Le nouveau décret sera publié accompagné de circulaires d’application.

Les opposants au décret, y compris dans sa nouvelle version, comme le Snesup-FSU, premier syndicat de l’enseignement supérieur, et le collectif Sauvons l’université (SLU), entendent dénoncer un « passage en force » du gouvernement. Ils ont de nouveau organisé mardi après-midi une « ronde des obstinés » qui a réuni 100 à 200 chercheurs place du Palais-Royal (Ier arrondissement), devant le Conseil d’Etat.

Le 17 avril 68 établissements universitaires étaient encore en grève

Les trois textes permettront la mise en oeuvre de la revalorisation des carrières d’enseignants-chercheurs. Le décret, remanié, porte sur les règles de classement des personnes nommées dans les corps d’enseignants-chercheurs et sur le Conseil national des universités.

Le texte introduit la possibilité de moduler le service des enseignants-chercheurs, entre cours, recherche et autres tâches.

Cette réforme introduit une culture d’évaluation et de résultat, des notions très contestées dans ce milieu professionnel.

Le projet, « loin de protéger les enseignants-chercheurs et de préserver les libertés scientifiques et pédagogiques (…) les exposerait plus encore aux pressions locales et à la concurrence avec leurs propres collègues », affirme dans un communiqué le Snesup-FSU qui renouvelle son appel à le retirer.
Vendredi, SLU avait demandé la suspension de la procédure de consultation du Conseil d’Etat.

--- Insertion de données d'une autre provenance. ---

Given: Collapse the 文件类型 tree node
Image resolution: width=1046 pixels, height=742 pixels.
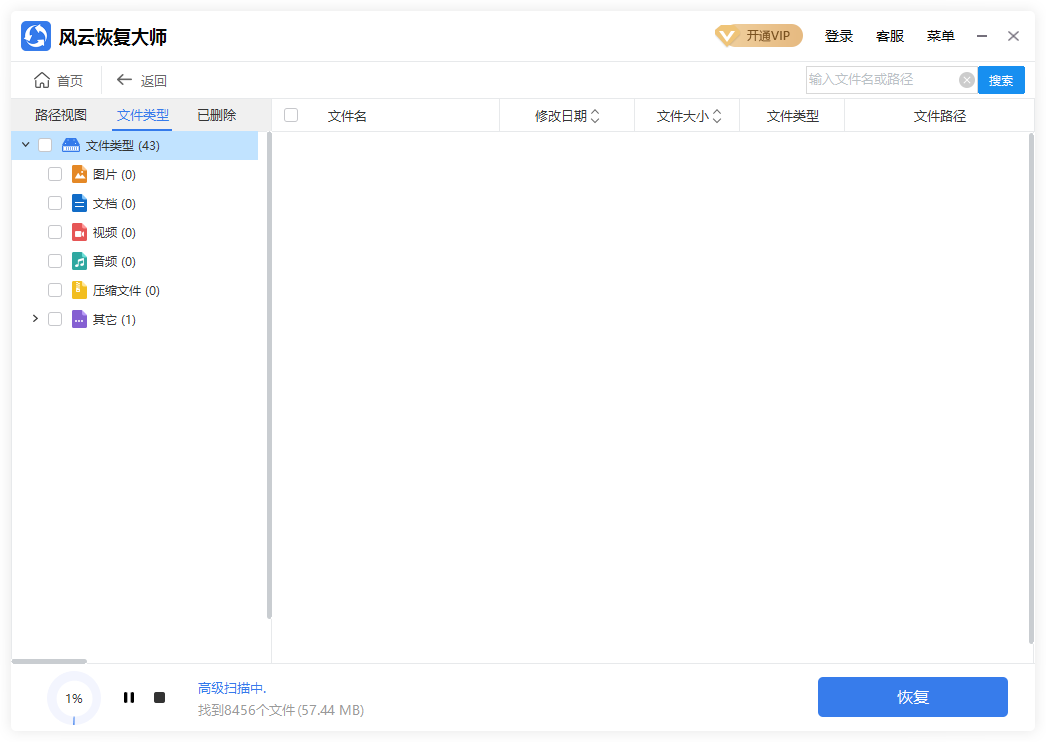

Jamais modifié en vingt-cinq ans. le statut des enseignants-chercheurs reposait sur deux grands principes : un partage du travail entre activités d’enseignement et de recherche et un déroulement des carrières géré par le Conseil national des universités (CNU), une instance qui rassemble des universitaires élus (2/3) et nommés (1/3).

Le Monde souligne (17 avril) qu’en confiant aux universités la gestion des ressources humaines, jusque-là du ressort du ministère, en permettant à leurs présidents d’intervenir sur les obligations de service des enseignants et en imposant l’évaluation de tous les enseignants-chercheurs tous les quatre ans, la loi a fait voler en éclats un cadre que beaucoup pensaient intouchable.

Même s’ils appartiennent à la fonction publique, les enseignants-chercheurs se sont toujours considérés comme un peu à part. L’indépendance des professeurs de l’enseignement supérieur est d’ailleurs un principe fondamental reconnu par les lois de la République.

L’article 57 de la loi de 1984 sur l’enseignement supérieur affirme que « lesenseignants-chercheurs, les enseignants et les chercheurs jouissent d’une pleine indépendance et d’une entière liberté d’expression dans l’exercice de leurs fonctions d’enseignement et de leurs activités de recherche… »

Comme le soulignait, en 2001, le rapport du sénateur Yves Fréville, le métier d’enseignant-chercheur est assez proche d’une profession libérale. Leur recrutement, leur carrière et leur évaluation ne dépendent que de leurs pairs siégeant dans des instances représentatives de leur corps. Cette liberté constitue, à leurs yeux, l’avantage majeur de leur métier. Cet argument est régulièrement utilisé à chaque fois que la remise en question de leur statut est évoquée.